Essa inflamação crônica se torna um ciclo vicioso: o inchaço das gengivas aumenta o espaço entre os dentes e as gengivas, permitindo que mais bactérias entrem, o que pode levar à inflamação não apenas das gengivas, mas também do osso subjacente. Se não for interrompida, o corpo rejeitará o dente, causando soltura e eventual perda do dente.
Essa inflamação crônica pode se espalhar da boca para o resto do corpo. A doença gengival está ligada a um aumento nas moléculas pró-inflamatórias no sangue, disse Dioguardi.
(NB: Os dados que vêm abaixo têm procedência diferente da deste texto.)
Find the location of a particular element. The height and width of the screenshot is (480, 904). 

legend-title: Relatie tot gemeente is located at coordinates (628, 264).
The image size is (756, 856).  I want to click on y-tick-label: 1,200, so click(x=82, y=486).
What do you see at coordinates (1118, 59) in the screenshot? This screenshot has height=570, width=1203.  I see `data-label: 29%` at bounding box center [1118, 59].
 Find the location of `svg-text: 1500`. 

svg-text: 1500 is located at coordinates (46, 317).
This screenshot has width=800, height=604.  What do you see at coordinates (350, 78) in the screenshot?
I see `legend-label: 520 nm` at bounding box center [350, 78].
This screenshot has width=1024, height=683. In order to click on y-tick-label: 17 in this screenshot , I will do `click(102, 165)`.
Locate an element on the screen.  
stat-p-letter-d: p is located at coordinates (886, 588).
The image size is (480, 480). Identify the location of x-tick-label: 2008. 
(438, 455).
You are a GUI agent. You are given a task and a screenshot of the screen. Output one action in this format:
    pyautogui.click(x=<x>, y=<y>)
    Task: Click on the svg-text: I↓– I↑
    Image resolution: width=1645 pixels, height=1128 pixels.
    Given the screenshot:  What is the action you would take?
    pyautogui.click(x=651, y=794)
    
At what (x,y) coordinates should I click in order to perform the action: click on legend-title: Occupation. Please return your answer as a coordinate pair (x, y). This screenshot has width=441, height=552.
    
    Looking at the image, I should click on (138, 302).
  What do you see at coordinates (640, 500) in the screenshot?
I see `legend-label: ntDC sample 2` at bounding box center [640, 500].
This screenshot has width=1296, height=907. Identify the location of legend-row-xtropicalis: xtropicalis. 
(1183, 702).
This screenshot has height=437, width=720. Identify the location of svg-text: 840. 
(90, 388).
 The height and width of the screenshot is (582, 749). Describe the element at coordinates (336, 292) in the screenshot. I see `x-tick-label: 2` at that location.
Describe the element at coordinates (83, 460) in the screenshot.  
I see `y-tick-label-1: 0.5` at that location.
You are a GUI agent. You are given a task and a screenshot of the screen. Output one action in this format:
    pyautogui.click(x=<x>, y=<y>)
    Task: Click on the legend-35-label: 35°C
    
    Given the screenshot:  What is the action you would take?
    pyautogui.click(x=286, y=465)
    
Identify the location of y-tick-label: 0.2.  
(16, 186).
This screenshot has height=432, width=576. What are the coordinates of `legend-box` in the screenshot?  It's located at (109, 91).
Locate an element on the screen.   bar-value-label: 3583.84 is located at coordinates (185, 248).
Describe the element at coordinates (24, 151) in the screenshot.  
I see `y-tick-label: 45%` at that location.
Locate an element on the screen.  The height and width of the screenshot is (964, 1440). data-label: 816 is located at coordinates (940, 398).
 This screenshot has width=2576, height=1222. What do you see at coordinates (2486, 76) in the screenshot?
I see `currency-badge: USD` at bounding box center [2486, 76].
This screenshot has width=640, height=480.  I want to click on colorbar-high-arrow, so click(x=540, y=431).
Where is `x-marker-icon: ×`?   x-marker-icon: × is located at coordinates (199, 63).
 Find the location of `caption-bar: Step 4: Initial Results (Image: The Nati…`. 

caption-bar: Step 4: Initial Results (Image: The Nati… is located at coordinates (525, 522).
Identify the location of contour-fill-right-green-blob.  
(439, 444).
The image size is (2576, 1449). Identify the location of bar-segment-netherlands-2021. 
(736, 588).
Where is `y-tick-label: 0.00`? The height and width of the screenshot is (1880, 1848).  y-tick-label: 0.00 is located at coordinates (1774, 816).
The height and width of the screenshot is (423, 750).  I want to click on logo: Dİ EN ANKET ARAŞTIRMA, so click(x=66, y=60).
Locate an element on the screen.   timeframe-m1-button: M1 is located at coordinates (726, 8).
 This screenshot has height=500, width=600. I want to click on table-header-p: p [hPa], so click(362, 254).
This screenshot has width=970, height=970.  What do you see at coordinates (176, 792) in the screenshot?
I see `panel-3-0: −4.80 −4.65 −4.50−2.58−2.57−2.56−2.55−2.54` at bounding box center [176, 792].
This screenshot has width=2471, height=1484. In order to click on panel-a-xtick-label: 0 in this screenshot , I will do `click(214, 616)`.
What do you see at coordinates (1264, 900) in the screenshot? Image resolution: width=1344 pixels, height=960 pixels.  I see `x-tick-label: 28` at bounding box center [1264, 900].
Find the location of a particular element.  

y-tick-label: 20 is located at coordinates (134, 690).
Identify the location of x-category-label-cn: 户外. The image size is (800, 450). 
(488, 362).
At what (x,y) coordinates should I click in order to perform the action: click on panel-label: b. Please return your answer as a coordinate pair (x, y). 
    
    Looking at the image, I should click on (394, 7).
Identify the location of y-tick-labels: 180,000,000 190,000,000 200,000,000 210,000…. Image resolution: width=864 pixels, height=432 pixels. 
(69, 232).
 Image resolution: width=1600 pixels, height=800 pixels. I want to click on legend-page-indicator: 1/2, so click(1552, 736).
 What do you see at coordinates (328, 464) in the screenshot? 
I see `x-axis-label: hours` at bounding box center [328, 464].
A inflamação crônica no corpo pode, por sua vez, levar à neuroinflamação crônica no cérebro, o que induz à neurodegeneração e desempenha um papel fundamental no Alzheimer.
Visser está conduzindo um estudo longitudinal coletando dados de saúde oral – radiografias dos dentes e amostras de bactérias – de várias centenas de pacientes com comprometimento cognitivo para obter mais informações sobre como sua saúde bucal afeta seu risco cognitivo.
Já vimos “alguns casos realmente graves de problemas de saúde bucal que são perdidos pelos médicos”, disse ela.
O desafio de desvendar as relações entre nosso estilo de vida, nossos dentes e nossos cérebros ainda persiste. “Existem tantos fatores de confusão, como estilo de vida, tabagismo, nível educacional, dieta”, disse Visser. “Então, é realmente difícil fazer essa pesquisa.”
Até que mais seja conhecido, os pesquisadores enfatizam que a higiene oral continua sendo uma das maneiras mais simples e importantes de cuidar de si mesmo.
“A conscientização da população sobre o aumento do risco de Alzheimer associado à perda de dentes e à periodontite pode levar a uma atenção maior à saúde oral”, disse Dioguardi.
Para uma melhor saúde – e possivelmente para um cérebro mais saudável – continue escovando os dentes.